Stored records:
+-------+

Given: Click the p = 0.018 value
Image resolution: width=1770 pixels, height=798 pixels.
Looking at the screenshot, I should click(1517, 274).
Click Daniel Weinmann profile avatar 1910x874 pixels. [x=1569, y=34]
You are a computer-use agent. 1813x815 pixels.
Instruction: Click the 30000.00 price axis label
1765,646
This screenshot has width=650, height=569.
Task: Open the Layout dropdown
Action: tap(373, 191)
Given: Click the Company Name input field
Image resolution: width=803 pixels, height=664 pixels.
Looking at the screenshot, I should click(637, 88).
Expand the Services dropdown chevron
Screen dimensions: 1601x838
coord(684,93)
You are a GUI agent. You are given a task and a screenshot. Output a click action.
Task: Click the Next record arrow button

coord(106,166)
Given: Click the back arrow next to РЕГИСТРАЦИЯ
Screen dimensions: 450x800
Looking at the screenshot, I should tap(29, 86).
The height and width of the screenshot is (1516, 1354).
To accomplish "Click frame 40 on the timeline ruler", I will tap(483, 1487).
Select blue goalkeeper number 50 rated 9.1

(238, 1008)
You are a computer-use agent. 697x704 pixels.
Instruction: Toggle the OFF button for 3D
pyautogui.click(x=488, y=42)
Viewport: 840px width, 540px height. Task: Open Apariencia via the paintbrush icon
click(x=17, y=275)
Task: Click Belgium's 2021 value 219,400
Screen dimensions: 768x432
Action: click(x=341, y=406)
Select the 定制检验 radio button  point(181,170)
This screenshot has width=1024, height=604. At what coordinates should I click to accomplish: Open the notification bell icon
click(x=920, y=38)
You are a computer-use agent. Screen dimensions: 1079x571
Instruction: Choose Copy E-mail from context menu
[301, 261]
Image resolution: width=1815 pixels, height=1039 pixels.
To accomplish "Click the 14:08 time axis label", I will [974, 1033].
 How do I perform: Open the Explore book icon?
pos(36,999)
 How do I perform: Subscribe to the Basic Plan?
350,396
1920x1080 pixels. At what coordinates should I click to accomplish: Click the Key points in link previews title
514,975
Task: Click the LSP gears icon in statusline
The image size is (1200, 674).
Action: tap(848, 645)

+-------+

PROBLEM REQUIREMENTS:
In which lines of the records does the word "will" appear? Copy each of them.

THE ANSWER:
To accomplish "Click frame 40 on the timeline ruler", I will tap(483, 1487).
To accomplish "Click the 14:08 time axis label", I will [974, 1033].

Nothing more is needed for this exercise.